Retype each entry below, keeping every character the same.

- [Supplied material]:

========================

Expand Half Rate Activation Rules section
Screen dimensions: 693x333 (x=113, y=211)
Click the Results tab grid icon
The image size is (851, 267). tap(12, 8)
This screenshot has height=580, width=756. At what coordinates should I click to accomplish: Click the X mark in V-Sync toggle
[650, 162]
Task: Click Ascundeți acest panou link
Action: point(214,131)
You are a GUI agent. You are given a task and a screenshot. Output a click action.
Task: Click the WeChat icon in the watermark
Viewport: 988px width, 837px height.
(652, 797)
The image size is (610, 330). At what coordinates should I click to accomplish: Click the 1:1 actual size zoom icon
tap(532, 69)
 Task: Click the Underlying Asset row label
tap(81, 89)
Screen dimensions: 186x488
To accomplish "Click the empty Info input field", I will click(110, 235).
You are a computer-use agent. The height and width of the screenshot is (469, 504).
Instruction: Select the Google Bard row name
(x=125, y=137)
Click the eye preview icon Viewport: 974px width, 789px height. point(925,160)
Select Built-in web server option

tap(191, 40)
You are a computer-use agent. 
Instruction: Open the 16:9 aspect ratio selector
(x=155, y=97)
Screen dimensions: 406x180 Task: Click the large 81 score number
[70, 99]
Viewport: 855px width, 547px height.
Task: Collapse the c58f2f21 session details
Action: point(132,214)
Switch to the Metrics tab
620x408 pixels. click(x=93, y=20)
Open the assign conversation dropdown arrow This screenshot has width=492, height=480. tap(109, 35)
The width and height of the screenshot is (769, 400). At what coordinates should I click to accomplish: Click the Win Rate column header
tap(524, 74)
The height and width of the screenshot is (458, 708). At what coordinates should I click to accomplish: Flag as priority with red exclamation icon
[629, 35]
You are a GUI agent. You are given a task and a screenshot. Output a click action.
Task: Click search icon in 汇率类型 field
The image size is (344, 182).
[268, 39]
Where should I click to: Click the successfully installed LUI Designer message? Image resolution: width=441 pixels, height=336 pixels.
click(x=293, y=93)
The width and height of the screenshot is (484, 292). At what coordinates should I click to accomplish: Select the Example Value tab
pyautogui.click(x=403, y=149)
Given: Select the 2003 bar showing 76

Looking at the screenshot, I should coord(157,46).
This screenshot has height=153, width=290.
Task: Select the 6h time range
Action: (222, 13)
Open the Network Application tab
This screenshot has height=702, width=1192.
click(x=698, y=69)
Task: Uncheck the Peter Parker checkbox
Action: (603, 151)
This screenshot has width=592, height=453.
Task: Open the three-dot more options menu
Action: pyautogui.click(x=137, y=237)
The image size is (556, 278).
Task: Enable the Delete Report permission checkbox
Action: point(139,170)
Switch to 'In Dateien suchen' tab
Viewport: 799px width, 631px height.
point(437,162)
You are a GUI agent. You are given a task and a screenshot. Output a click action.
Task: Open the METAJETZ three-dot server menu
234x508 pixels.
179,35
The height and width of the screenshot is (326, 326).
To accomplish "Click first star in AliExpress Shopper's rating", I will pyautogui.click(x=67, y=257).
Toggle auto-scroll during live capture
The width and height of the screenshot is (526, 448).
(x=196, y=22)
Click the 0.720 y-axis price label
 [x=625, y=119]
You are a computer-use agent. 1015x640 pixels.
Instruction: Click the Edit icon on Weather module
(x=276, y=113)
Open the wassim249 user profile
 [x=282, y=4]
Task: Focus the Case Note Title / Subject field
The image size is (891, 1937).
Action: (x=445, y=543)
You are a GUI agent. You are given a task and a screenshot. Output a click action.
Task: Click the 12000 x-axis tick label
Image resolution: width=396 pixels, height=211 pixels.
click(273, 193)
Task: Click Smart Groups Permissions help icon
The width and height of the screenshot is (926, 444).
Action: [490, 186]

========================

- [Answer to the problem]:
Expand Half Rate Activation Rules section
Screen dimensions: 693x333 (x=113, y=211)
Click the Results tab grid icon
The image size is (851, 267). tap(12, 8)
This screenshot has height=580, width=756. At what coordinates should I click to accomplish: Click the X mark in V-Sync toggle
[650, 162]
Task: Click Ascundeți acest panou link
Action: point(214,131)
You are a GUI agent. You are given a task and a screenshot. Output a click action.
Task: Click the WeChat icon in the watermark
Viewport: 988px width, 837px height.
(652, 797)
The image size is (610, 330). At what coordinates should I click to accomplish: Click the 1:1 actual size zoom icon
tap(532, 69)
 Task: Click the Underlying Asset row label
tap(81, 89)
Screen dimensions: 186x488
To accomplish "Click the empty Info input field", I will click(110, 235).
You are a computer-use agent. The height and width of the screenshot is (469, 504).
Instruction: Select the Google Bard row name
(x=125, y=137)
Click the eye preview icon Viewport: 974px width, 789px height. point(925,160)
Select Built-in web server option

tap(191, 40)
You are a computer-use agent. 
Instruction: Open the 16:9 aspect ratio selector
(x=155, y=97)
Screen dimensions: 406x180 Task: Click the large 81 score number
[70, 99]
Viewport: 855px width, 547px height.
Task: Collapse the c58f2f21 session details
Action: point(132,214)
Switch to the Metrics tab
620x408 pixels. click(x=93, y=20)
Open the assign conversation dropdown arrow This screenshot has width=492, height=480. tap(109, 35)
The width and height of the screenshot is (769, 400). At what coordinates should I click to accomplish: Click the Win Rate column header
tap(524, 74)
The height and width of the screenshot is (458, 708). At what coordinates should I click to accomplish: Flag as priority with red exclamation icon
[629, 35]
You are a GUI agent. You are given a task and a screenshot. Output a click action.
Task: Click search icon in 汇率类型 field
The image size is (344, 182).
[268, 39]
Where should I click to: Click the successfully installed LUI Designer message? Image resolution: width=441 pixels, height=336 pixels.
click(x=293, y=93)
The width and height of the screenshot is (484, 292). At what coordinates should I click to accomplish: Select the Example Value tab
pyautogui.click(x=403, y=149)
Given: Select the 2003 bar showing 76

Looking at the screenshot, I should coord(157,46).
This screenshot has height=153, width=290.
Task: Select the 6h time range
Action: (222, 13)
Open the Network Application tab
This screenshot has height=702, width=1192.
click(x=698, y=69)
Task: Uncheck the Peter Parker checkbox
Action: (603, 151)
This screenshot has width=592, height=453.
Task: Open the three-dot more options menu
Action: pyautogui.click(x=137, y=237)
The image size is (556, 278).
Task: Enable the Delete Report permission checkbox
Action: point(139,170)
Switch to 'In Dateien suchen' tab
Viewport: 799px width, 631px height.
point(437,162)
You are a GUI agent. You are given a task and a screenshot. Output a click action.
Task: Open the METAJETZ three-dot server menu
234x508 pixels.
179,35
The height and width of the screenshot is (326, 326).
To accomplish "Click first star in AliExpress Shopper's rating", I will pyautogui.click(x=67, y=257).
Toggle auto-scroll during live capture
The width and height of the screenshot is (526, 448).
(x=196, y=22)
Click the 0.720 y-axis price label
 [x=625, y=119]
You are a computer-use agent. 1015x640 pixels.
Instruction: Click the Edit icon on Weather module
(x=276, y=113)
Open the wassim249 user profile
 [x=282, y=4]
Task: Focus the Case Note Title / Subject field
The image size is (891, 1937).
Action: (x=445, y=543)
You are a GUI agent. You are given a task and a screenshot. Output a click action.
Task: Click the 12000 x-axis tick label
Image resolution: width=396 pixels, height=211 pixels.
click(273, 193)
Task: Click Smart Groups Permissions help icon
The width and height of the screenshot is (926, 444).
Action: [490, 186]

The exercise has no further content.